Detect broken links in Markdown, reStructuredText, and HTML documentation
Project description
linksanity (🏀17)
Detect broken links and redirects in Markdown, reStructuredText, and HTML documentation.
$ linksanity scan ./docs/
docs/api/guide.md
BROKEN line 12 ./missing.md — file not found
REDIRECT line 45 https://old.example.com → https://new.example.com
ok=38 broken=1 redirect=1 skipped=0
Features
- Static scan — parse
.md,.rst, and.htmlsource files without a browser - Live crawl — follow links on a deployed site using a headless browser (Playwright)
- Exit codes —
0= clean,1= broken links found (ideal for CI) - Multiple formats — console (Rich), JSON, CSV; optional Markdown summary report
- Anchor validation — opt-in
--check-anchorsflag - GitHub Issues — create or update an issue summarising broken links
- Ignore domains — skip domains you don't control
- JS-rendered pages — route specific domains through Playwright in scan mode
- Retry logic — exponential back-off on 429/503; HEAD→GET fallback on 405
Install
From PyPI (once published):
pip install linksanity
# Optional: browser support for JS-rendered pages
pip install "linksanity[browser]"
playwright install chromium
From source:
git clone https://github.com/linksanity/linksanity
cd linksanity
pip install -e ".[dev,browser]"
playwright install chromium
Requires Python 3.11+.
Quick start
Scan local source files
# Scan a directory (finds all .md / .rst / .html files recursively)
linksanity scan ./docs/
# Scan specific files or globs
linksanity scan README.md docs/**/*.md
# Validate anchor fragments too
linksanity scan ./docs/ --check-anchors
# Write JSON output; exit 1 if broken links found
linksanity scan ./docs/ --format json --output results.json
# Create a Markdown summary report
linksanity scan ./docs/ --report report.md
# Skip domains you don't control
echo "internal.corp.example.com" > ignore.txt
linksanity scan ./docs/ --ignore-domains ignore.txt
Crawl a live site
# Crawl up to 500 pages (default)
linksanity crawl https://docs.example.com
# Limit crawl depth
linksanity crawl https://docs.example.com --max-pages 50
# Ignore external domains
linksanity crawl https://docs.example.com --ignore-domains ignore.txt
CI integration
Add a link-check job that runs on every pull request and on a weekly schedule.
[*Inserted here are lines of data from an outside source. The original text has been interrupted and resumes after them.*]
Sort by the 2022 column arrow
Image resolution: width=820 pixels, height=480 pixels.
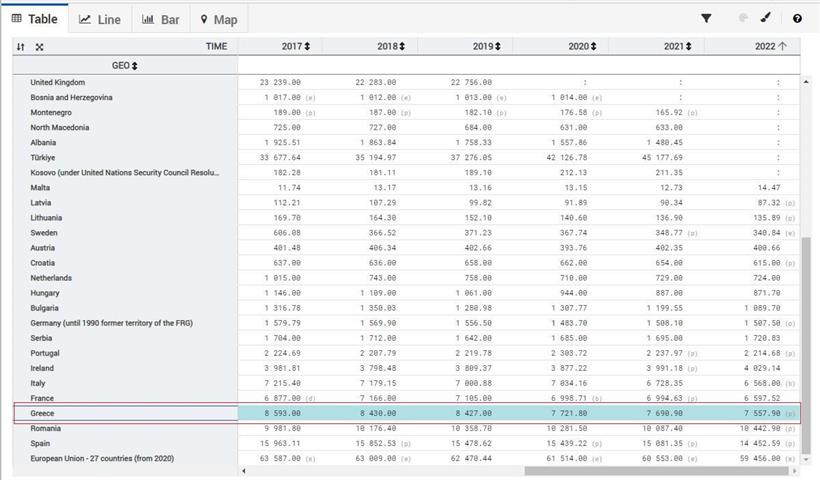782,46
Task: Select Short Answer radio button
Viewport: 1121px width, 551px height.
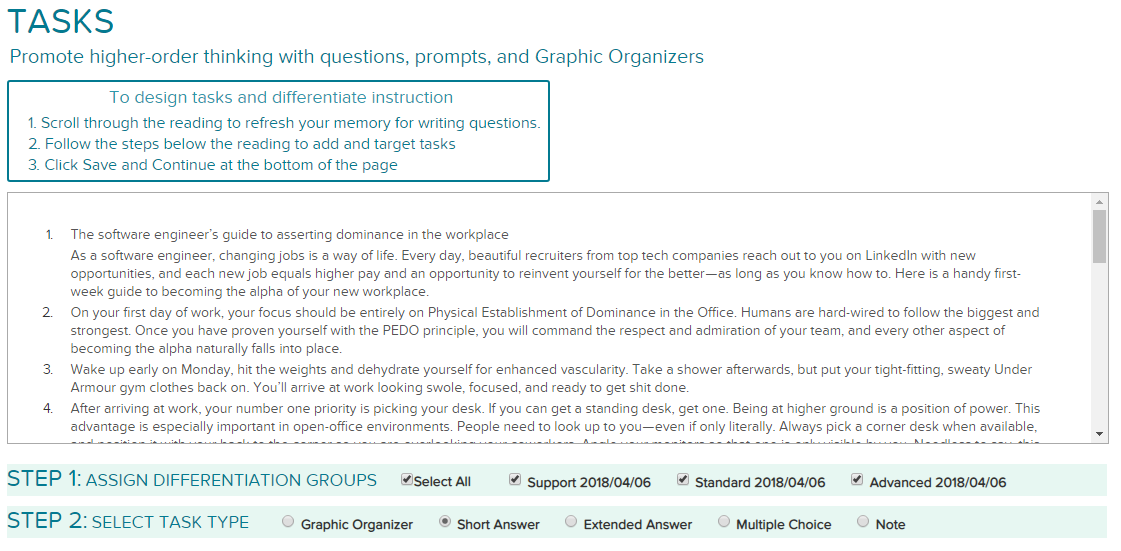Action: click(x=445, y=522)
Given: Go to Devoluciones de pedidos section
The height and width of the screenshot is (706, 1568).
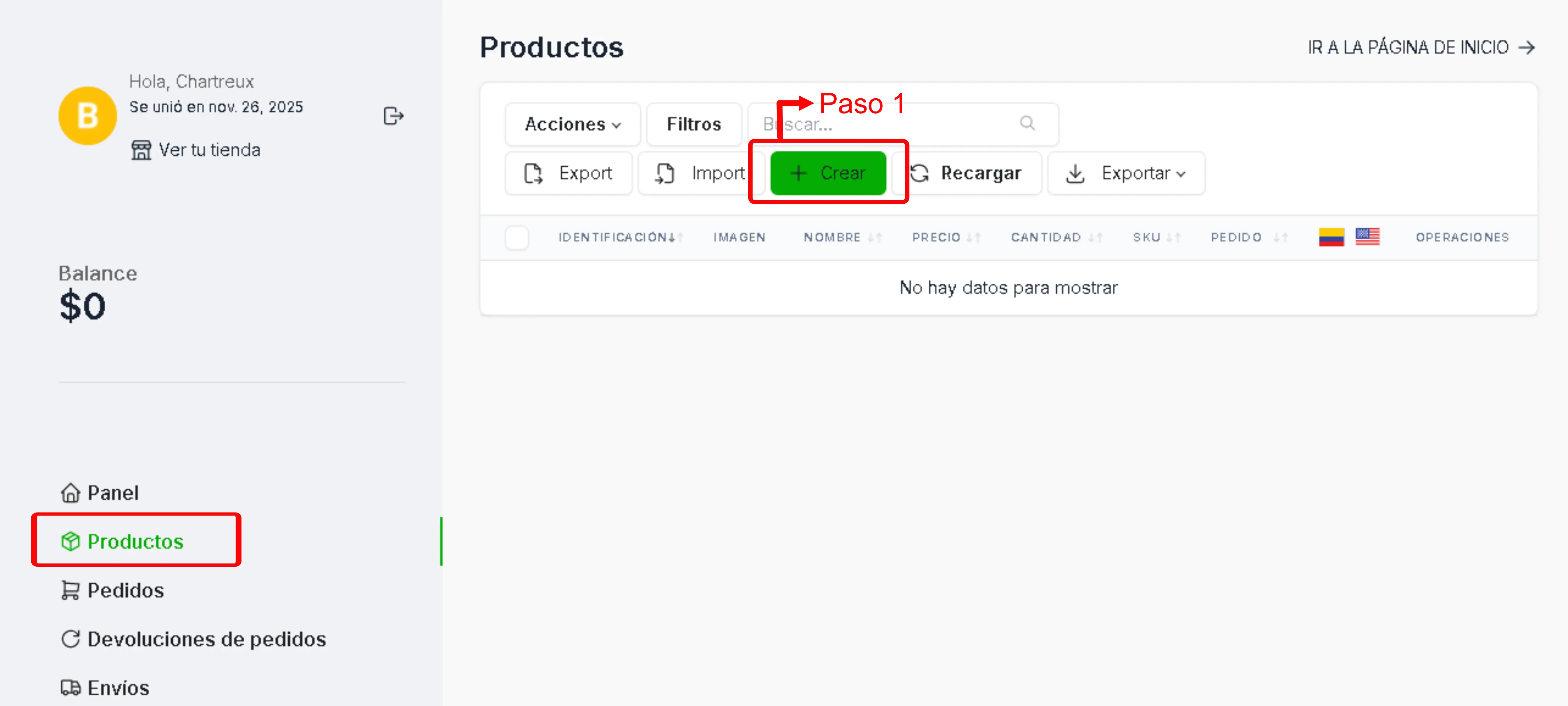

# .github/workflows/linkcheck.yml
name: Link check
on:
push:
branches: [main]
pull_request:
branches: [main]
schedule:
- cron: "0 8 * * 1" # every Monday at 08:00 UTC
permissions:
contents: read
jobs:
linkcheck:
runs-on: ubuntu-latest
steps:
- uses: actions/checkout@v4
- uses: actions/setup-python@v5
with:
python-version: "3.11"
cache: pip
- name: Install linksanity
run: pip install linksanity
- name: Check links
run: |
linksanity scan ./docs/ \
--skip-urls .linksanity-skip \
--format json \
--output linkcheck.json
- name: Upload results
if: always()
uses: actions/upload-artifact@v4
with:
name: linkcheck-results
path: linkcheck.json
File-based skip list — commit a .linksanity-skip file at your repo root to exclude auth-gated or staging URLs. Supports * wildcards:
# .linksanity-skip
https://app.example.com/login
https://staging.example.com/*
https://internal.corp.example.com/*
Report broken links to a GitHub Issue — useful for scheduled runs that find regressions after merge:
- name: Report broken links
if: failure()
env:
GITHUB_TOKEN: ${{ secrets.GITHUB_TOKEN }}
run: |
linksanity scan ./docs/ \
--github-issue \
--repo ${{ github.repository }}
GITHUB_TOKEN is always read from the environment — never pass it as a CLI flag or store it in a file.
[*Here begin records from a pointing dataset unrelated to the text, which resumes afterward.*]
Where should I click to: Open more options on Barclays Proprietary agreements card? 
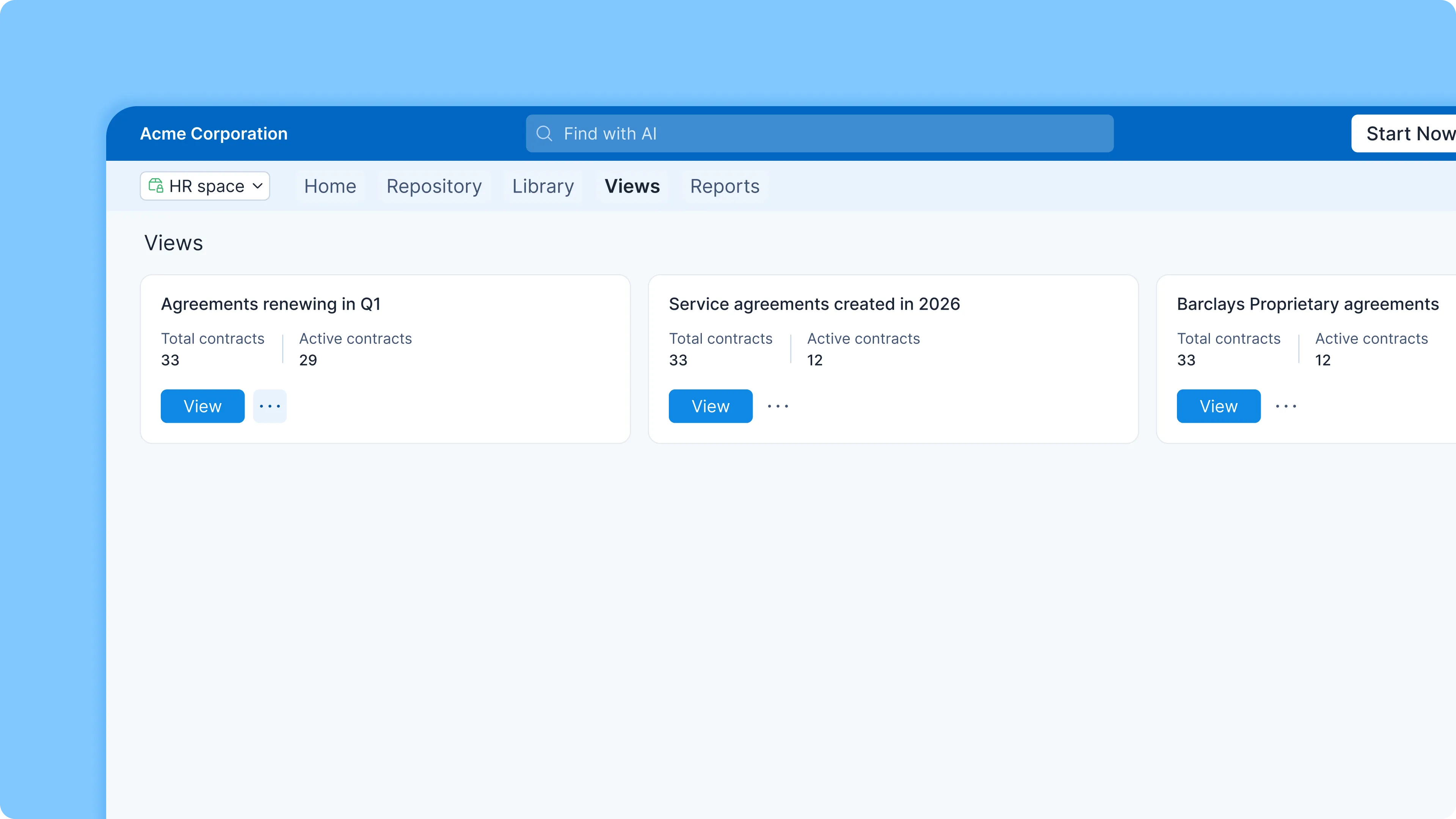[x=1286, y=406]
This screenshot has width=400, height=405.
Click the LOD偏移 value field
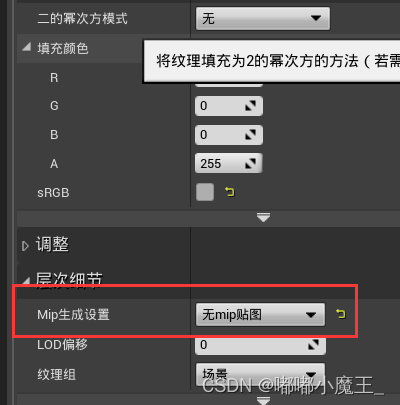tap(260, 345)
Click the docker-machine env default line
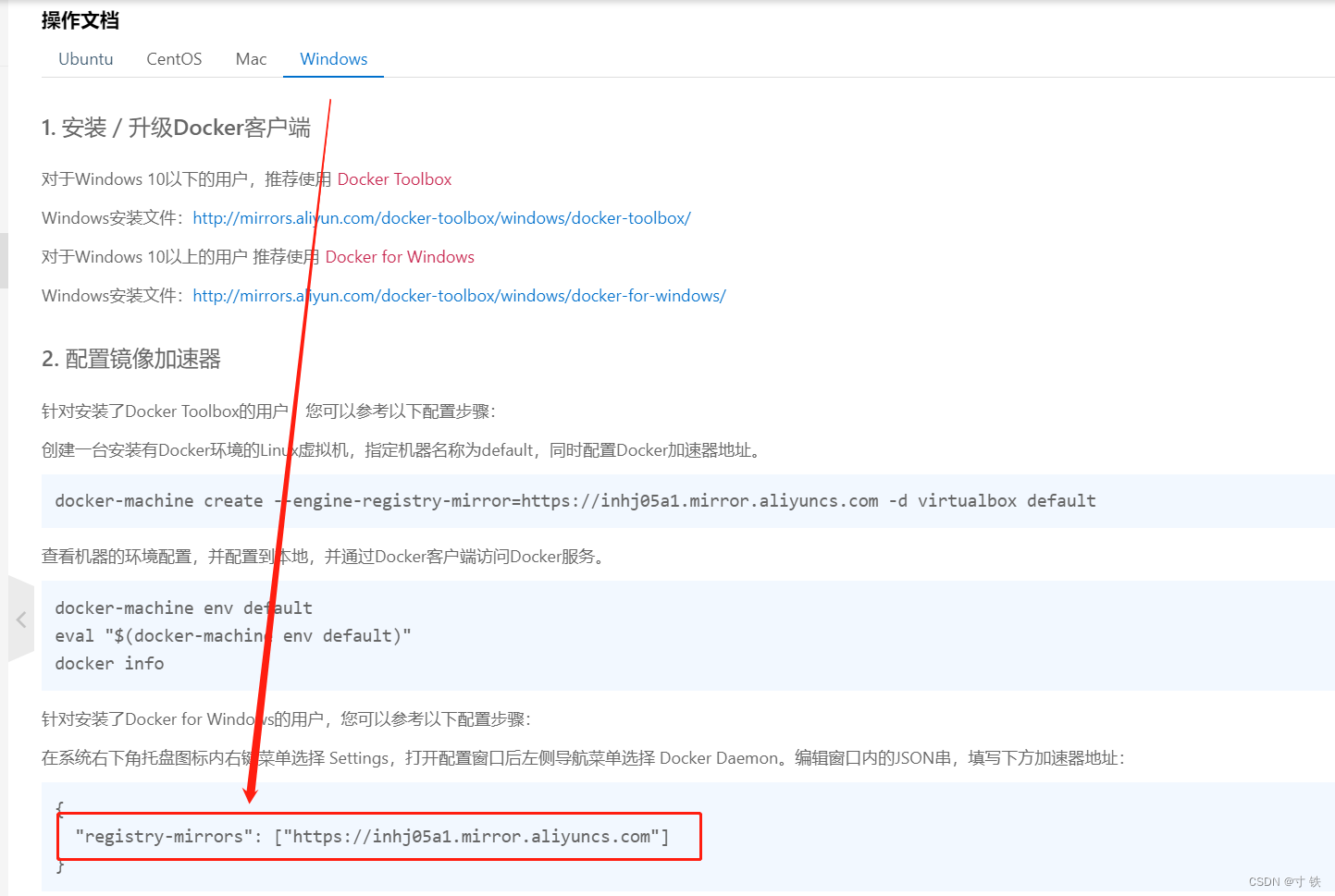The image size is (1335, 896). tap(183, 608)
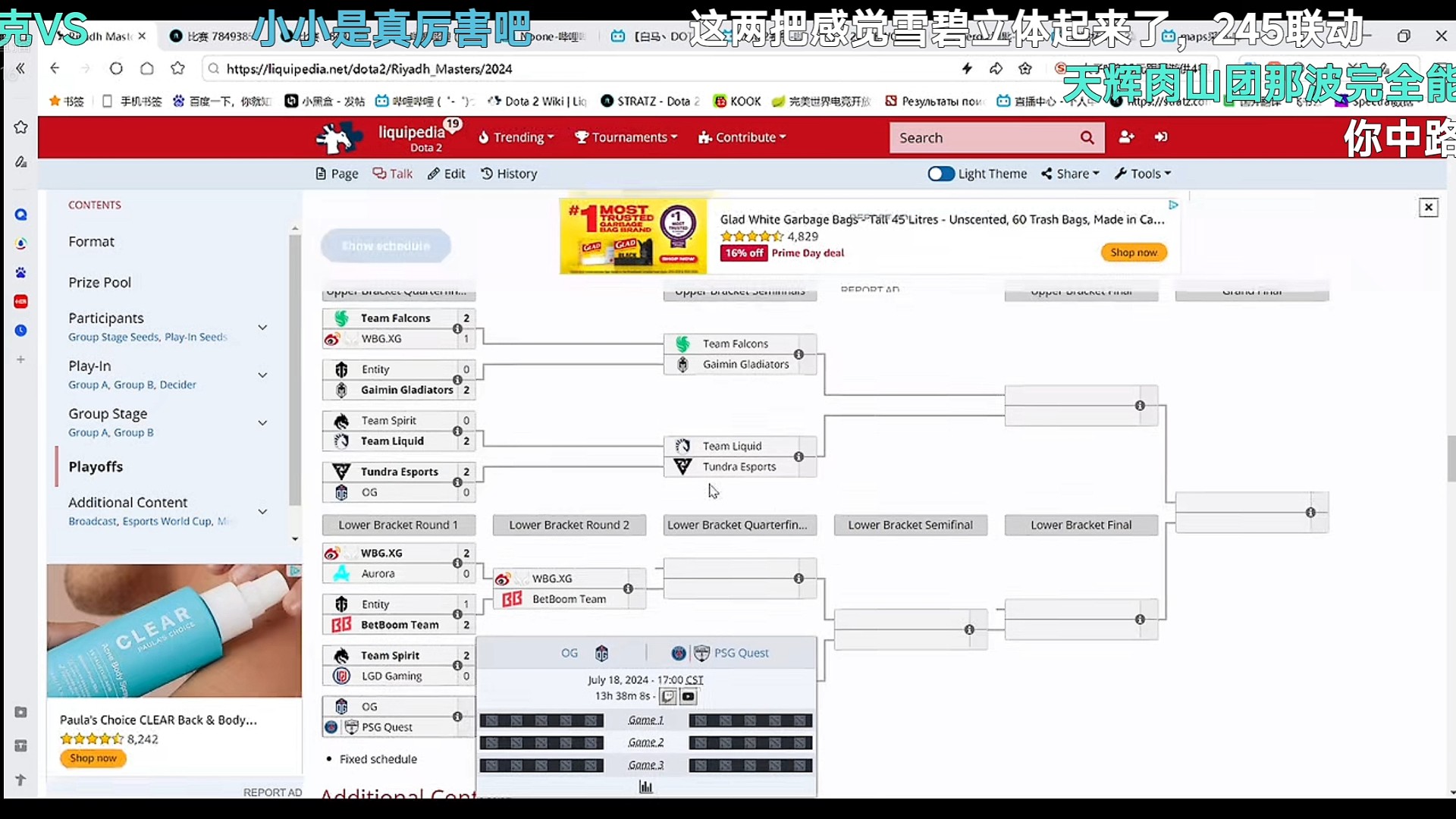Image resolution: width=1456 pixels, height=819 pixels.
Task: Click the match statistics bar chart icon
Action: (x=645, y=787)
Crawl a live docs site — swap scan for crawl to test a deployed site:
- name: Crawl live docs
run: |
pip install "linksanity[browser]"
playwright install --with-deps chromium
linksanity crawl https://docs.example.com \
--max-pages 200 \
--block-analytics \
--format json \
--output crawl-results.json
GitHub Issue reporting
Use --github-issue when you want broken links surfaced as a trackable GitHub Issue rather than just a failed CI run. It creates or updates a single [linksanity] issue listing every broken URL, so the team has a persistent record to triage — not just a red check mark that disappears on the next push.
When to use it:
- Scheduled runs — a weekly cron job catches link rot that crept in after your last merge. The issue stays open until you fix the links and the check goes green.
- Repos without branch protection — if broken links won't block a PR merge, an issue is the only signal that survives past the CI run.
- Large docs sites — when dozens of links break at once (e.g. a domain migration), a single issue is easier to triage than scrolling through CI logs.
When you don't need it:
- PRs where branch protection already blocks the merge on failure — a failed job is sufficient.
- Local runs and one-off checks.
Setup:
export GITHUB_TOKEN=ghp_...
linksanity scan ./docs/ --github-issue --repo owner/repo
GITHUB_TOKEN is read from the environment only — never pass it as a CLI flag or store it in a file. In GitHub Actions, use the built-in token:
env:
GITHUB_TOKEN: ${{ secrets.GITHUB_TOKEN }}
The workflow job also needs issues: write permission:
permissions:
contents: read
issues: write
Use with AI agents
linksanity is designed to be a clean tool call for AI agents. Use --format json so an agent can parse structured output without screen-scraping console text.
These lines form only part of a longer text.